Your assignment » Copy each line that contains the string "Luminaires", taking them from the material.

Supplied material »

········

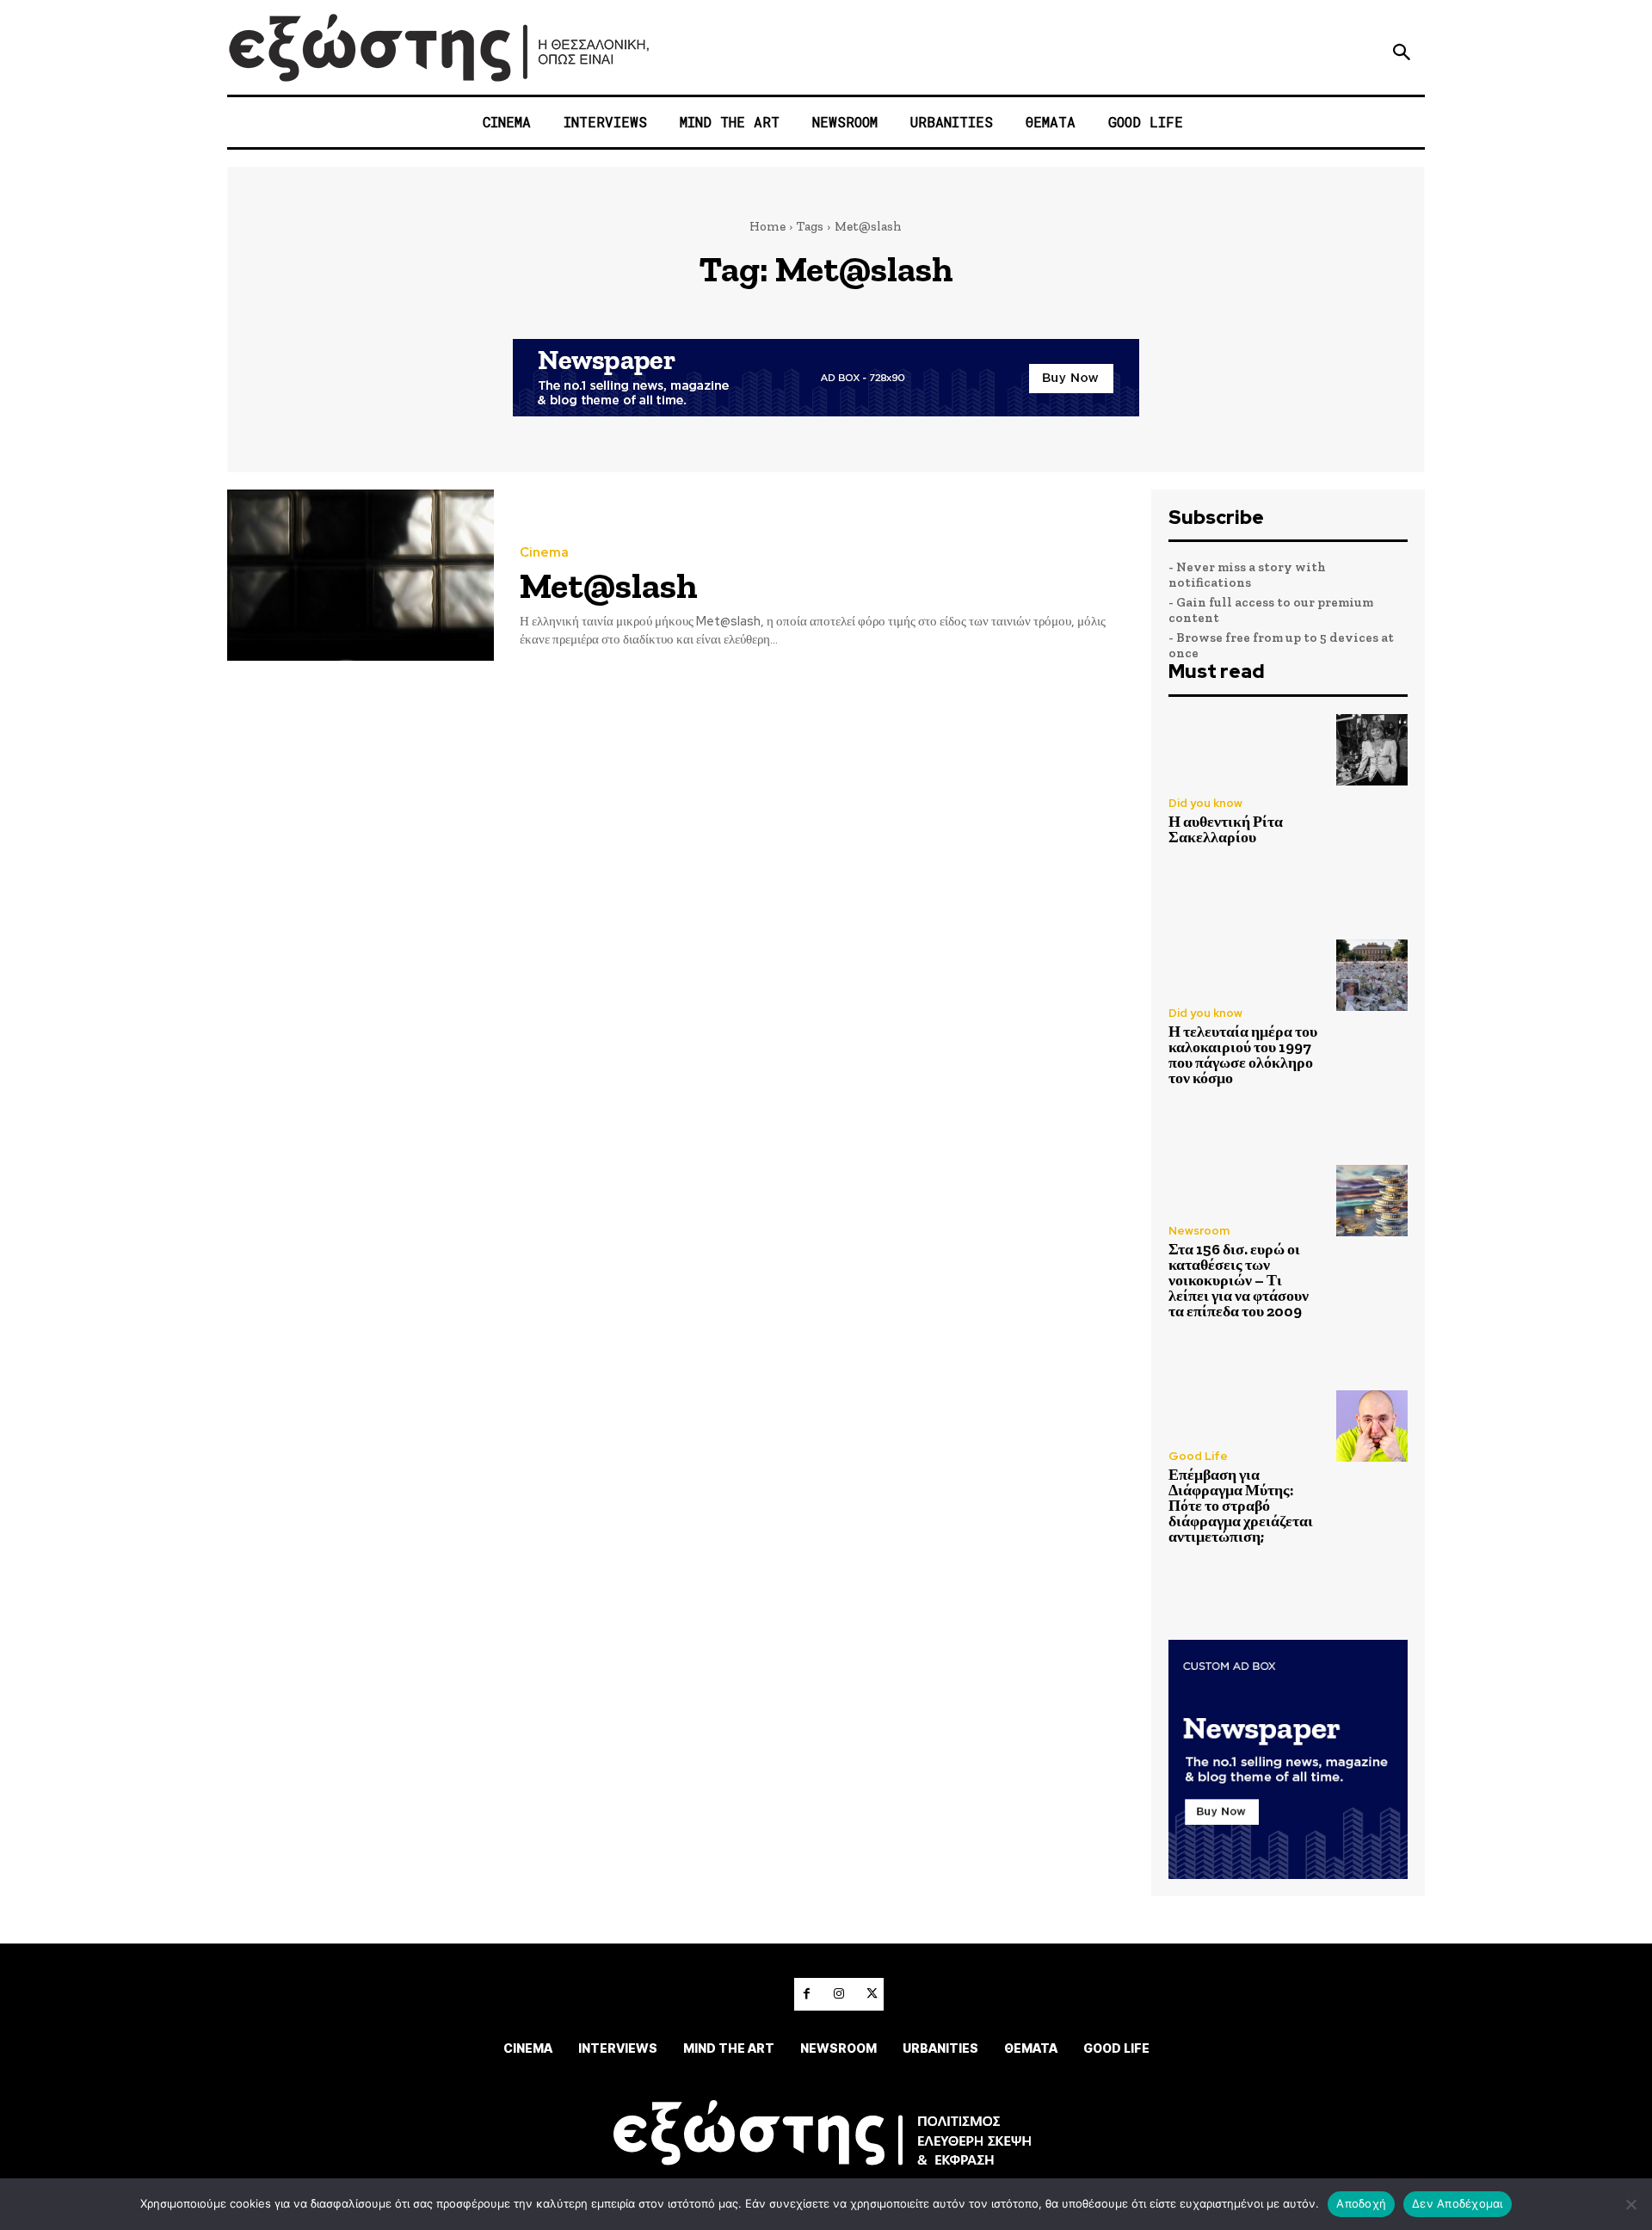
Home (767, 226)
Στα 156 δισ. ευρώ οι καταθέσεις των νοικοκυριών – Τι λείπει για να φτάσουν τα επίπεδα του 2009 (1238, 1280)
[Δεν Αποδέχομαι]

········

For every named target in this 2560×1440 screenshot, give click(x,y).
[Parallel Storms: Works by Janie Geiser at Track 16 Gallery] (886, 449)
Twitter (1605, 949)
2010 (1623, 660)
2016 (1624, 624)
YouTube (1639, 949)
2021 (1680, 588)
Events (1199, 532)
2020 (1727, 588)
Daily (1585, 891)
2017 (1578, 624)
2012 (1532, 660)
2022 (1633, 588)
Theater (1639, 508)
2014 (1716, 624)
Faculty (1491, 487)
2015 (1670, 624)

········

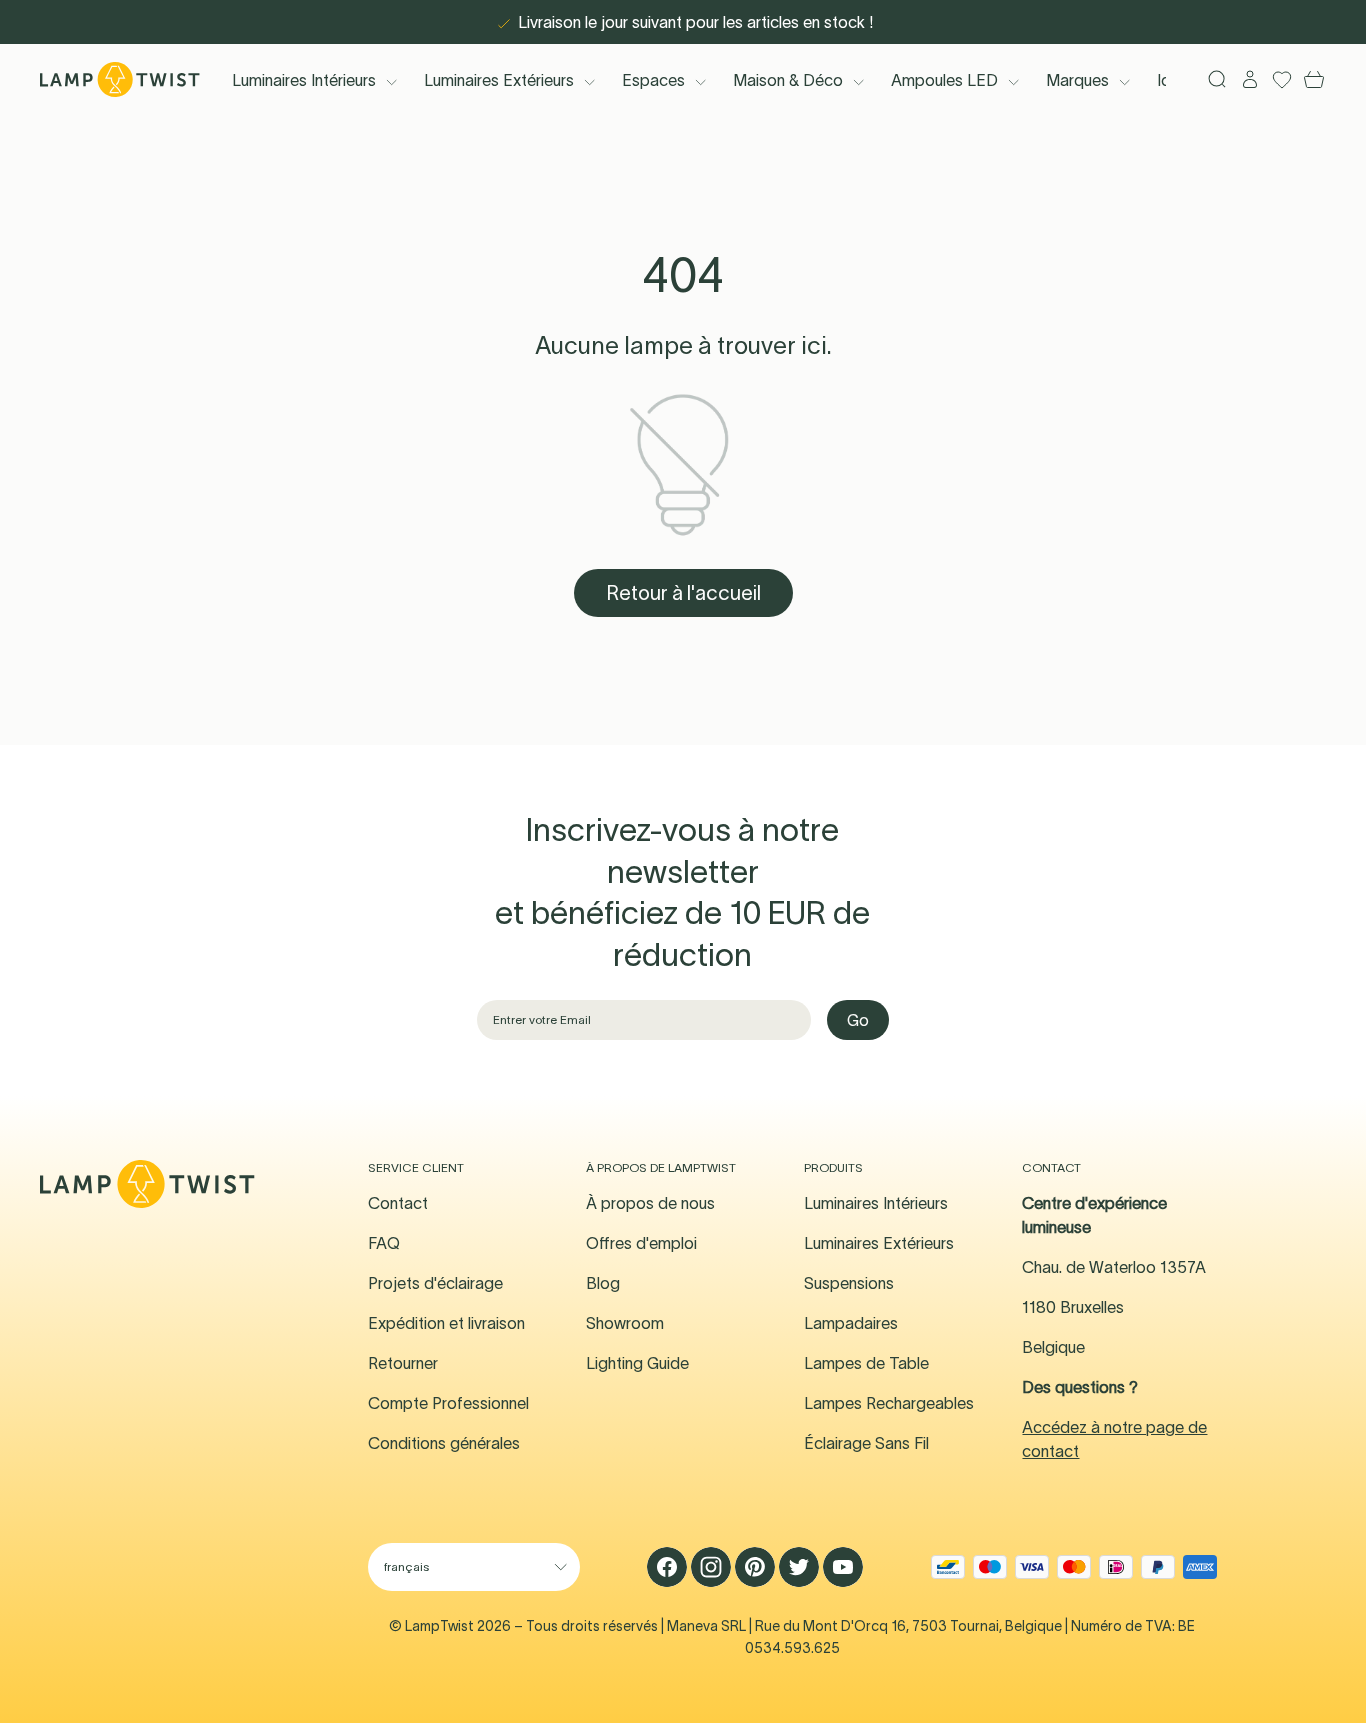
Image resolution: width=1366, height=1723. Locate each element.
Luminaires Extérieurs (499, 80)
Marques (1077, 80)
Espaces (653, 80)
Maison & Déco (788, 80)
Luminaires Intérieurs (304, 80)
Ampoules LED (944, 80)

········

Solution to the exercise »
Luminaires Extérieurs (499, 80)
Luminaires Intérieurs (304, 80)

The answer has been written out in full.